Nonostante ciò, spesso preferisco la lettura del libro cartaceo alla lettura in formato digitale. O per meglio dire, dato che non si può più dare per scontato il predominio della carta, la clettura alla e-lettura… In un mondo fatto di intrusioni tecnologiche, dobbiamo ingaggiare una specie di battaglia se desideriamo conservare i nostri momenti di solitudine. La lettura in digitale spalanca le porte alla distrazione. Invita a connettersi, a cliccare, ad acquistare. Viceversa, il perimetro chiuso di un libro stampato pare offrire maggiore serenità. Riporta indietro nel tempo, a un’epoca antecedente alla connessione alla realtà virtuale. Tela, carta, inchiostro di fatto sono elmetto, corazza, scudo. Essi offrono un certo grado di protezione e rendono possibile un’esperienza di lettura meno mediata, meno frammentata. Fanno la guardia al nostro isolamento. È per questo che li amo. Ed è per questo che leggo tuttora i libri stampati”.

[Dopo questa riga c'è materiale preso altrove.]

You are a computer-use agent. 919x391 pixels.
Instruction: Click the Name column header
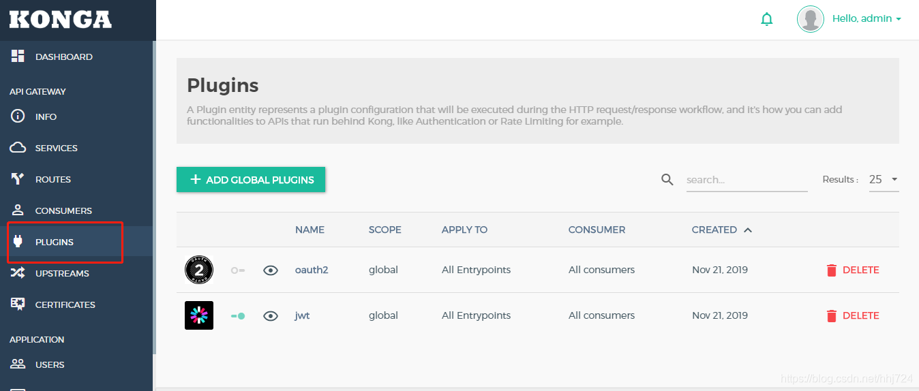[x=310, y=230]
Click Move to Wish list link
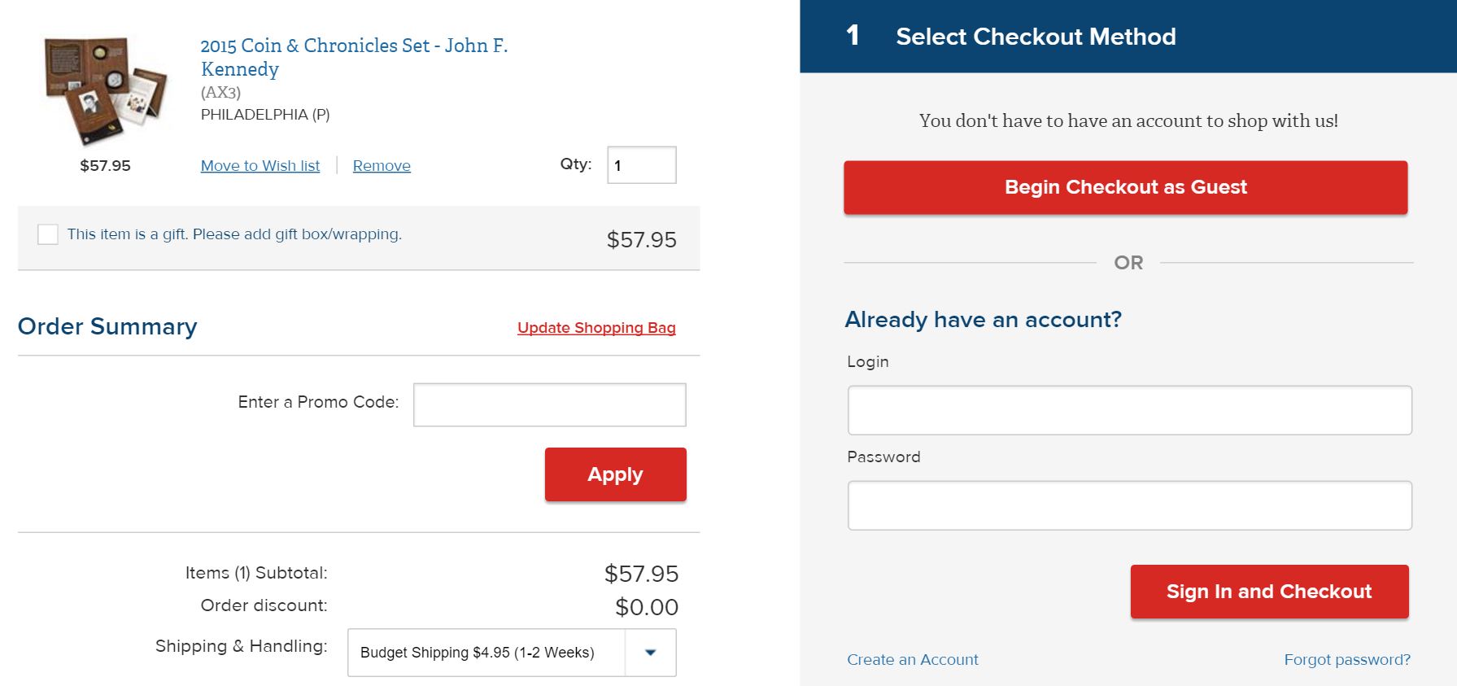This screenshot has width=1457, height=686. pos(260,166)
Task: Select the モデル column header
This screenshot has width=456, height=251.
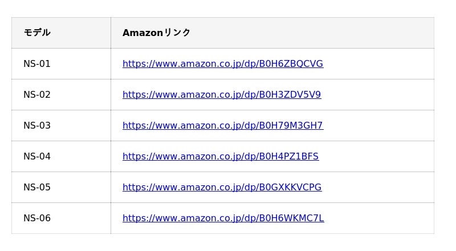Action: pos(61,33)
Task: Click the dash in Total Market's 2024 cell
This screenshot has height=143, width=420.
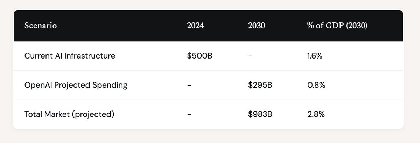Action: pyautogui.click(x=189, y=115)
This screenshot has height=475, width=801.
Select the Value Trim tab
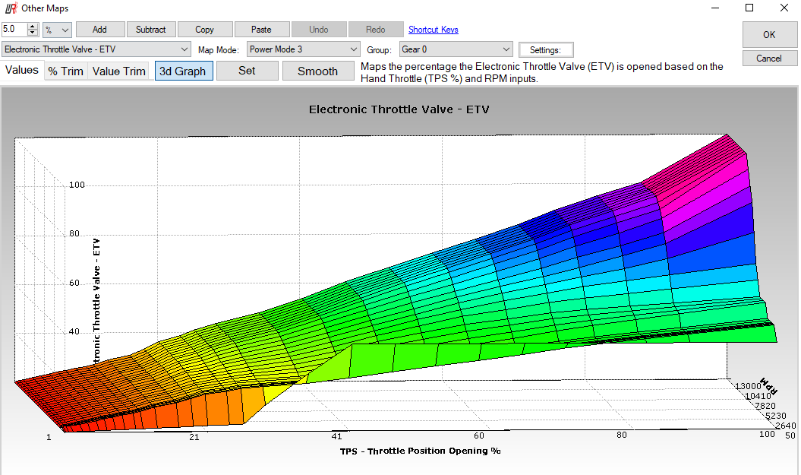(x=119, y=71)
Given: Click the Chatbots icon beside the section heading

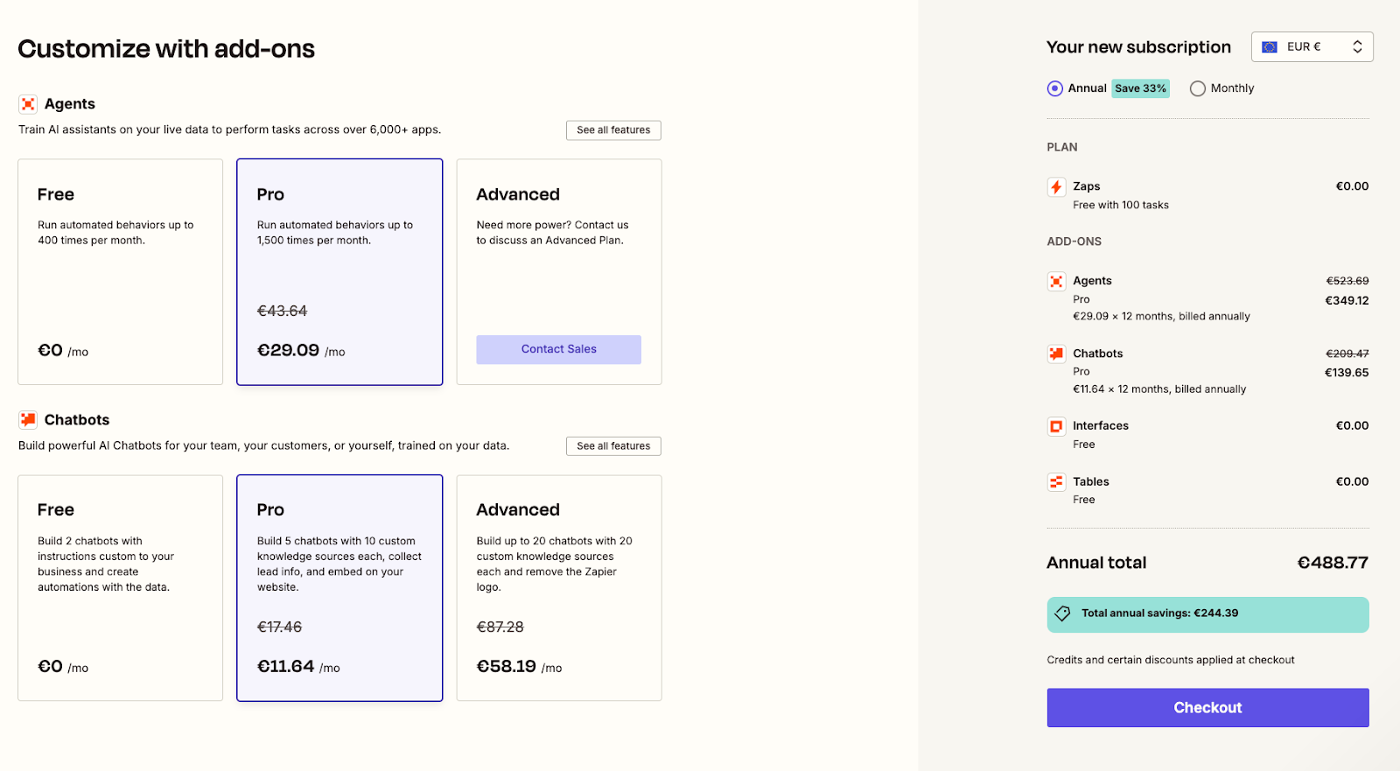Looking at the screenshot, I should 28,420.
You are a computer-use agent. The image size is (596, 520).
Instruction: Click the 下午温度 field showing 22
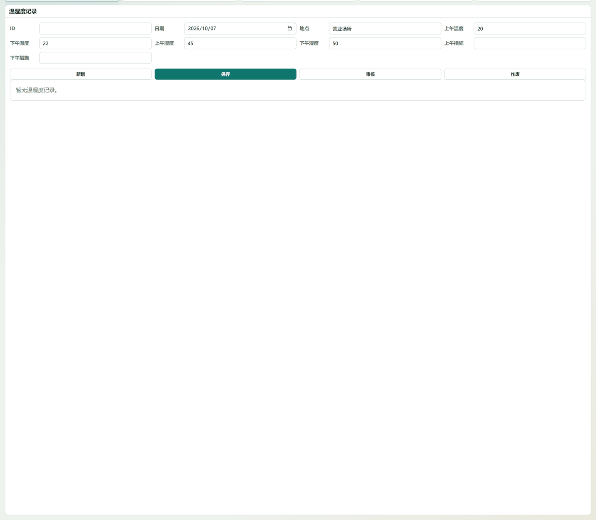coord(95,43)
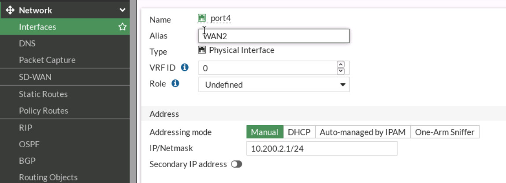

Suppongo che se il signor Hamid fosse vissuto al tempo dei Sumeri, avrebbe visto con orrore l’avvento del papiro che minava la solida sicurezza della sapienza racchiusa nelle tavolette d’argilla! Ma la cosa più grottesca è che quella “solitudine del lettore” nella colonna accanto evocata come una specie di rischio mortale, diviene subito dopo la salvezza contro la condivisione consentita dagli iPad. Insomma pur di contrastare le logiche dell’intelligenza collaborativa del web 2.0, questi signori non si vergognano di affermare tutto e il contrario di tutto.